The names of many of the city's landmarks and parks are known around the world. Manhattan's real estate market is among the most expensive in the world. New York is home to the largest ethnic Chinese population outside of Asia, with multiple signature Chinatowns developing across the city. Providing continuous 24/7 service, the New York City Subway is the largest single-operator rapid transit system worldwide, with 472 rail stations. Over 120 colleges and universities are located in New York City, including Columbia University, New York University, Rockefeller University, which have been ranked among the top universities in the world. Anchored by Wall Street in the Financial District of Lower Manhattan, New York has been called both the most economically powerful city and the leading financial center of the world, the city is home to the world's two largest stock exchanges by total market capitalization, the New York Stock Exchange and NASDAQ. In 1664, the city was named in honor of the Duke of York.

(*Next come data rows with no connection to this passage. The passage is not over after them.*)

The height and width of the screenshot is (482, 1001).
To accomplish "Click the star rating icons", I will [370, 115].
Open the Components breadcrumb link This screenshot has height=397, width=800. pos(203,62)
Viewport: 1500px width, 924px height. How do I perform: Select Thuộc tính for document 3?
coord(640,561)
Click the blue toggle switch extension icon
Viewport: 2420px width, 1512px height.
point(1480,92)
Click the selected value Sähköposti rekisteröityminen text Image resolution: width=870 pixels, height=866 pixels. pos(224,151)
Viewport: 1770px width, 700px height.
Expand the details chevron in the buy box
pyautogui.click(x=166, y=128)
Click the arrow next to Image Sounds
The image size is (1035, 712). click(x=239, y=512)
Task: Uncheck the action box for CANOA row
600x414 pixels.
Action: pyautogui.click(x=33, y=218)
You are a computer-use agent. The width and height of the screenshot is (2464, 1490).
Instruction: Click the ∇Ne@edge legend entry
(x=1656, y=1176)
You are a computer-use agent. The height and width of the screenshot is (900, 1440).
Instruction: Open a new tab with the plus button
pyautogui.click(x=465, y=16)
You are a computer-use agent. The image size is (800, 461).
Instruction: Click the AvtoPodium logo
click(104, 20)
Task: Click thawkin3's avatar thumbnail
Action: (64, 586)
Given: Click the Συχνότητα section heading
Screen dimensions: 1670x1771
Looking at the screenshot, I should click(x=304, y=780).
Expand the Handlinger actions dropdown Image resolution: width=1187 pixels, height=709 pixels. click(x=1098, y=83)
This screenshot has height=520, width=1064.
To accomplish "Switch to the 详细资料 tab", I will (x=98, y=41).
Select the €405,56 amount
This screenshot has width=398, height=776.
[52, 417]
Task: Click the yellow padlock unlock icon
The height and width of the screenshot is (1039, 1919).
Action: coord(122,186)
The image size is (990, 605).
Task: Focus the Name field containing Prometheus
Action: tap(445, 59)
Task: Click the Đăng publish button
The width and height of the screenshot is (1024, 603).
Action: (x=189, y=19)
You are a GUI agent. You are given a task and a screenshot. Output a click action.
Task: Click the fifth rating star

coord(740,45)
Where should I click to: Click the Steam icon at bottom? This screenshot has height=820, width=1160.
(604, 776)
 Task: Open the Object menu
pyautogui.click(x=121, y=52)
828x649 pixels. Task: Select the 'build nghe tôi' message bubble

James's older brother, King Charles II, had appointed the Duke proprietor of the former territory of New Netherland, including the city of New Amsterdam, which England had seized from the Dutch. During the Wisconsinan glaciation, 75,000 to 11,000 years ago, the New York City region was situated at the edge of a large ice sheet over 1,000 feet in depth; the erosive forward movement of the ice contributed to the separation of what is now Long Island and Staten Island. That action left bedrock at a shallow depth, providing a solid foundation for most of Manhattan's skyscrapers. In the precolonial era, the area of present-day New York City was inhabited by Algonquian Native Americans, including the Lenape, whose homeland, known as Lenapehoking, included Staten Island; the first documented visit into New York Harbor by a European was in 1524 by Giovanni da Verrazzano, a Florentine explorer in the service of the French crown. He named it Nouvelle Angoulême. A Spanish expedition led by captain Estêvão Gomes, a Portuguese sailing for Emperor Charles V, arrived in New York Harbor in January 1525 and charted the mouth of the Hudson River, which he named Río de San Antonio.